A favourite heartbreaking song of mine by Wilson is ‘‘Til I Die,’’ a compelling and demanding declaration of a poetic young man’s challenges. It appeared on the 1971 Surf’s Up album, just before the last, the title track. For me, it captures the essence of both the tragedy and the triumph of Brian Wilson by enshrining his hypersensitive sense of self in a mode of perpetual transcendence. He sings of a general sense of uncertainty, where elemental forces – the ocean, a landslide, the wind – sweep him up and push him on towards an unknown and even variable destination:
I'm a cork on the ocean
Floating over the raging sea
How deep is the ocean?
How deep is the ocean?
I lost my way
Hey hey hey
I'm a rock in a landslide
Rolling over the mountainside
How deep is the valley?
How deep is the valley?
It kills my soul
Hey hey hey
I'm a leaf on a windy day
Pretty soon I'll be blown away
How long will the wind blow?
How long will the wind blow?
Ohhhh
Until I die
Until I die
These things I'll be until I die
These things I'll be until I die
These things I'll be until I die
These things I’ll be until I die
These things I'll be until I die
These things I'll be until I die
These things I'll be until I die
These things I'll be until I die
These things I'll be until I die
These things I'll be until I die
('Til I Die’ lyrics © Sony/ATV Music Publishing)
After chronicling this metaphysical journey, he declares how long he’ll keep on keeping on, repeating it ten times just in case the listener missed the point. Alas, such a mournful and melancholy song, but at least there is one more thing that Wilson will be until he dies: one of our greatest and most inspiring singer-songwriters, elevated to Olympian status by every serious musician since. Admired by the rest of us for his fierce devotion to the muse that fuels him. Loved by all for his living example as a creative human being who survives his own demons daily. And by surviving, he demonstrates to us that survival is possible, and maybe even probable, with enough poetry. That, in the end, is what we most want our poets to do. They tell us dreams that keep us from falling asleep in the darkness alone. Brian Wilson is a dream teller extraordinaire.
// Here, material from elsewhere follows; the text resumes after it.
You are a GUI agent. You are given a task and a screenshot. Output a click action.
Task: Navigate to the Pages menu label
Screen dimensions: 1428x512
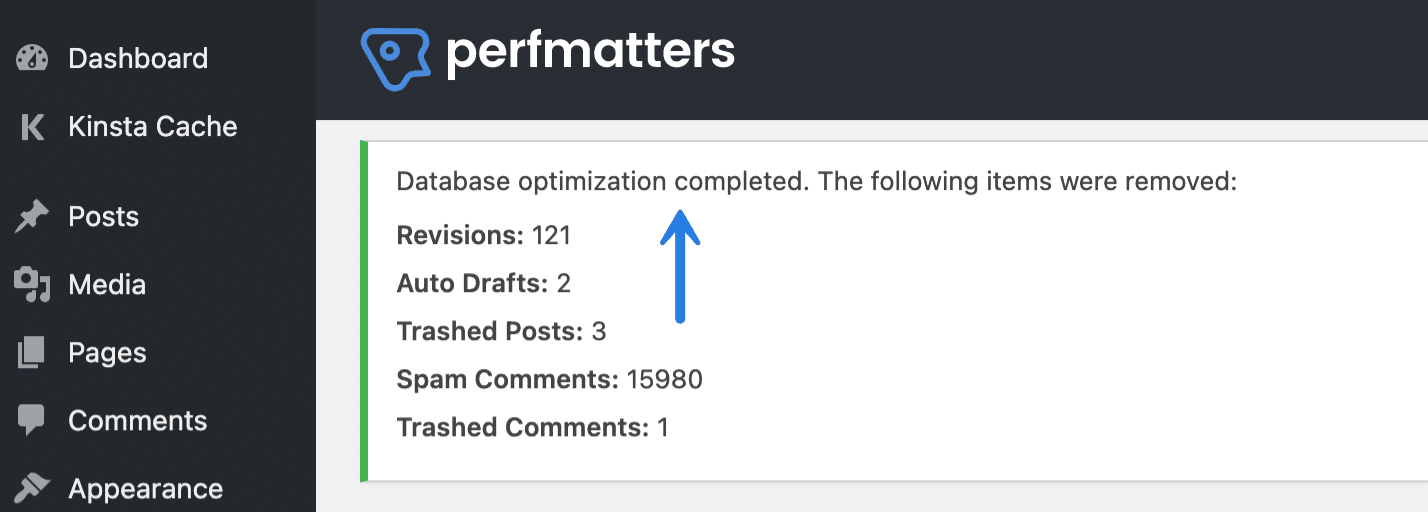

Smucker’s book on Why The Beach Boys Matter tells us exactly that, and quite evocatively. He also ends quite suitably with a respectful glance into Wilson’s solo post-Beach Boys career and includes a crucial and complete discography of all the records from over a half century of pure pop listening pleasure. Even when Wilson’s American dream soured somewhat due to personal psychological challenges that often turned into a nightmare (see the Love and Mercy film for more on that) he managed to triumph over his own adversity. His abundance of raw spirit allowed him to carry on telling it as it might have been. Which is why it is so natural for us to go on listening. As long as there are dreams to listen to, there will be audiences ready to open their ears and hearts, and yes, even our wallets, to the wounded minstrel. To the kind of artist Anselm Kiefer once described as a story teller with a broken story.

Though it is true, as this book ably chronicles, that life sometimes breaks some of us, it is equally true (as Hemingway astutely observed) that many of us are stronger in the broken places.

Donald Brackett is a Vancouver-based popular culture journalist and curator who writes about music, art and films. He has been the Executive Director of both the Professional Art Dealers Association of Canada and The Ontario Association of Art Galleries. He is the author of the book Back to Black: Amy Winehouse’s Only Masterpiece (Backbeat Books, 2016). In addition to numerous essays, articles and radio broadcasts, he is also the author of two books on creative collaboration in pop music: Fleetwood Mac: 40 Years of Creative Chaos, 2007, and Dark Mirror: The Pathology of the Singer-Songwriter, 2008, and is a frequent curator of film programs for Pacific Cinematheque. His latest book was Long Slow Train: The Soul Music of Sharon Jones and The Dap-Kings, published in November 2018. He is currently trying to complete a book on the life and work of Yoko Ono.